By John Bartlett
Article courtesy of Erie Times
November 7, 2001
The state Department of Environmental Protection wants the
public's help in establishing environmental priorities within
Pennsylvania's Lake Erie watershed, an area that covers
the northern and western portions of Erie County and an
area of northwestern Crawford County.
"We've spent the last several months establishing baseline
environmental conditions for the Lake Erie watershed, determining
the causes of environmental problems and how they should
be addressed," said James Rozakis, the DEP's acting regional
director. "Now we need help from citizens and organizations."

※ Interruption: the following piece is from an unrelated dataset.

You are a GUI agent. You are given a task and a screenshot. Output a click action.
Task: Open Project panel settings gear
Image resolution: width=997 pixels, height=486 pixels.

The public will have the opportunity to provide the help
Nov. 14 at Penn State Behrend when the DEP holds a public
meeting in the Reed Student Union Building beginning at
"I think this meeting is very important," said Kevin Cooper,
chairman of the Pennsylvania Lake Erie Watershed Association.
"People need to realize they are stakeholders and this is
one way for them to ... express their opinions."
The watershed approach to managing environmental issues
grew out of the DEP's environmental futures planning process.
It looked at how decisions are made and dollars spent in
an attempt to connect management of the department directly
to improving environmental conditions.
"Our resources will be assigned to address top priorities,
and we'll also look to the community to work as our partner
in protecting and restoring our environment," Rozakis said.
"Measured improvements in environmental conditions will
indicate our process."
Cooper is an enthusiastic supporter of the watershed approach.
"The great idea about a watershed approach is it is very
natural. Water is the central issue. It is much better than
political boundaries. Using a watershed you encompass all
the issues that cross political boundaries," Cooper said.